Truvada as PrEP and the tablet’s generic equivalent are increasingly available around the world, while the vaginal ring is poised for an approval decision from the European Medicines Agency for its potential use in sub-Saharan Africa.
“Women need reliable HIV prevention methods that they know are safe during pregnancy for themselves and their babies,” Anthony S. Fauci, MD, the director of the National Institute of Allergy and Infectious Diseases, which is part of the NIH, said in a press release. “This new clinical trial will provide important data on the safety of PrEP and the dapivirine ring during pregnancy and will help expectant parents make well-informed HIV prevention choices.”
The Phase III DELIVER study, also called MTN-042, will enroll 750 healthy HIV-negative women 18 to 40 years old who have an uncomplicated pregnancy with a single fetus. The women will be randomly assigned 2 to 1 to receive either the vaginal ring or Truvada as PrEP and will be asked to use their assigned form of HIV prevention through the end of their pregnancy or 42 weeks of gestation, whichever comes first.
The mothers will be followed for approximately six weeks after delivery. After the infants are born, they will also be enrolled in the study and followed through 12 months of age.

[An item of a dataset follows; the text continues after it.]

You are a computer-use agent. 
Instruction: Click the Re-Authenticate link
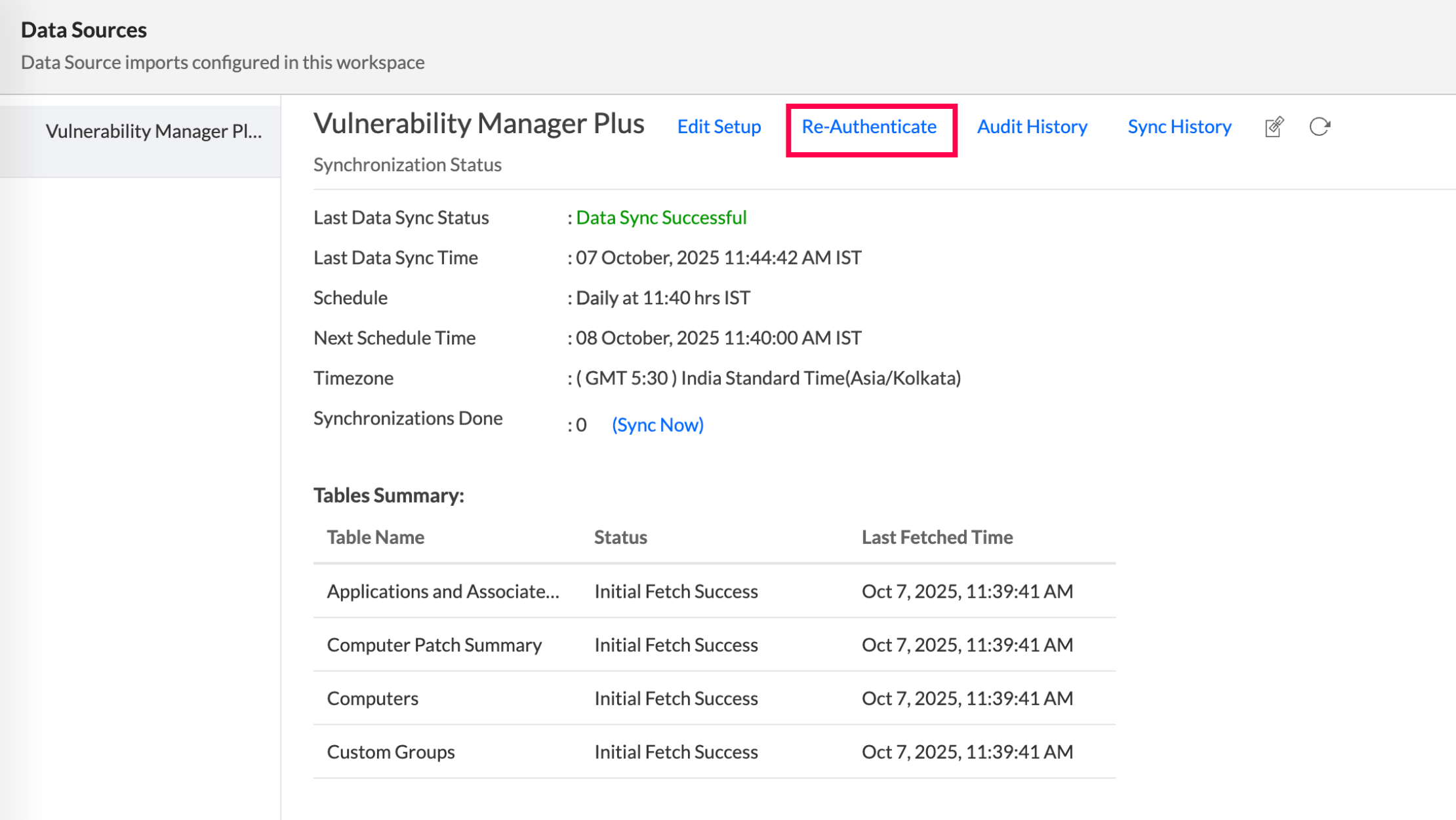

The study has a particularly cautious design. The women will be enrolled in four stages, starting with an initial group of 150 women who will be assigned to receive PrEP or the vaginal ring at 36 to 37 weeks of gestation. Once these women have been followed for a substantial amount of time, an independent panel of experts will determine whether safety data indicate that a subsequent group of women can be enrolled or whether the study should be terminated.
This cycle of enrollment and independent safety assessment is slated to be repeated with a series of groups of 150 women enrolled at 30 to 35 weeks of gestation, 150 women at 20 to 29 weeks of gestation and finally 300 women at 12 to 19 weeks of gestation.
Meanwhile, another NIH-funded trial, IMPAACT 2009, which began in early 2019, has been assessing whether Truvada as PrEP drug concentrations in HIV-negative adolescents and young women 16 to 24 years old are different during pregnancy compared with other times. The trial, conducted in southern and eastern Africa, is gearing up to begin testing the safety, acceptability and efficacy of PrEP drugs during pregnancy and the first six months after birth. It is expected to produce results in 2022.
Yet another NIH-funded clinical trial, B-PROTECTED, is expected to begin in the coming months and will assess the safety of Truvada as PrEP and the dapivirine ring in HIV-negative breast-feeding women and their infants. Also called MTN-043, this trial will enroll 200 women and their 6- to 12-week-old infants in Malawi, South Africa, Uganda and Zimbabwe.